In July, a judge said the case may go to trial, and a scheduling conference for the trial is set for Oct. 3, he said.
Hindin, who is best known for developing what became the Waldorf Astoria Park City, is accused of several felonies. The list of charges filed in 3rd District Court includes two counts of theft by deception, communications fraud, two counts of forgery and "unlawful dealing with property by fiduciary."
The acts are believed to have occurred in 2007 and reported in 2009. Charges were filed in 2010.
Simply put, Bates said, it is believed Hindin used the power of attorney he possessed for clients to transfer their deeds for property near Canyons to himself, and then used those deeds as collateral to secure new loans.
If true, the transferring of deeds to himself was illegal, and the use of them as collateral was illegal, Bates explained.
"I hope there will eventually come a point in this case where Hindin will be held accountable for the fraud we believe he perpetrated and will pay restitution and perhaps serve jail time," Bates said. "I don't want to find at that time he's living in the Bahamas and I have to extradite him from a foreign country. I just don't know where he's at."
Laser and a friend of Hindin's were contacted for comment, but neither returned messages.

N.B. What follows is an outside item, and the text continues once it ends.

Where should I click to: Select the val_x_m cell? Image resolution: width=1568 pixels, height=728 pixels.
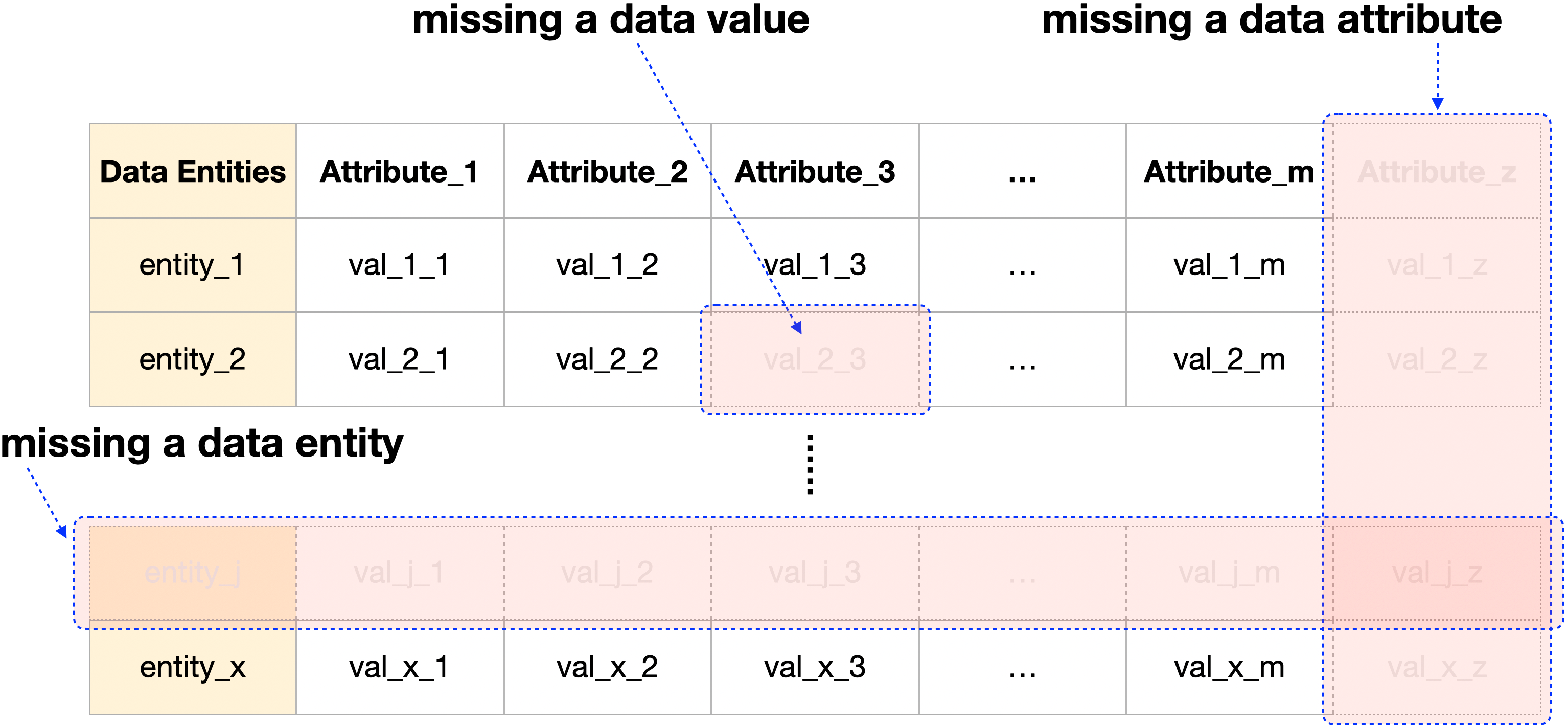(x=1228, y=667)
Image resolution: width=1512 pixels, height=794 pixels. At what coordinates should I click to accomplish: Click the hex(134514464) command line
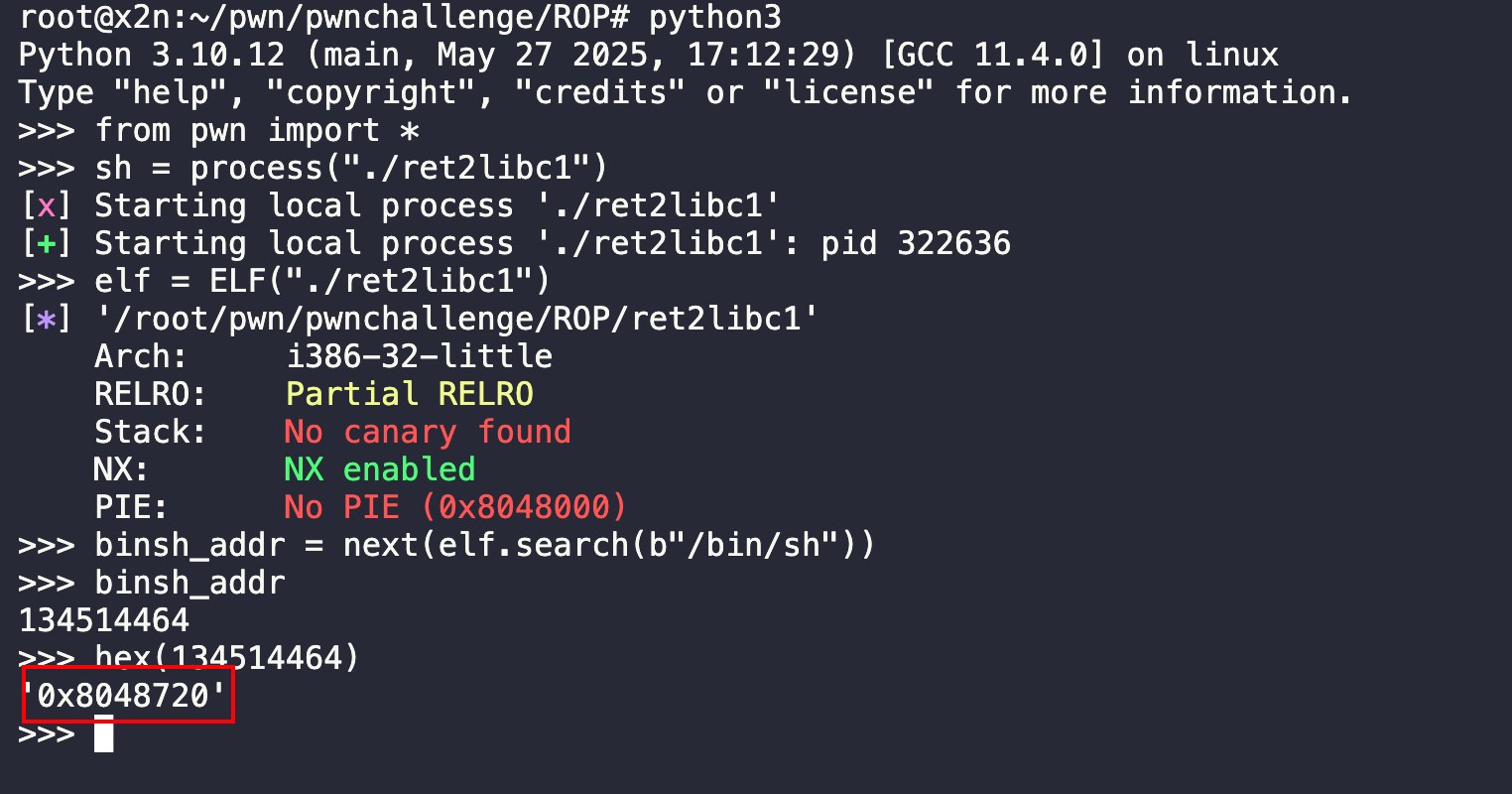pyautogui.click(x=226, y=658)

Holding people accountable for misdeeds committed during the building boom of 2007-2008 has proven tricky since impropriety was widespread. Brickey said that any time victims come forward and evidence is found, he will take action.
"We want to avoid this kind of thing happening in the future Someone has been hurt," he said. "If Hindin turns out being the poster child for bad behavior, sorry; I didn't suggest years ago for him to behave the way he did. He chose that, not the victim or me."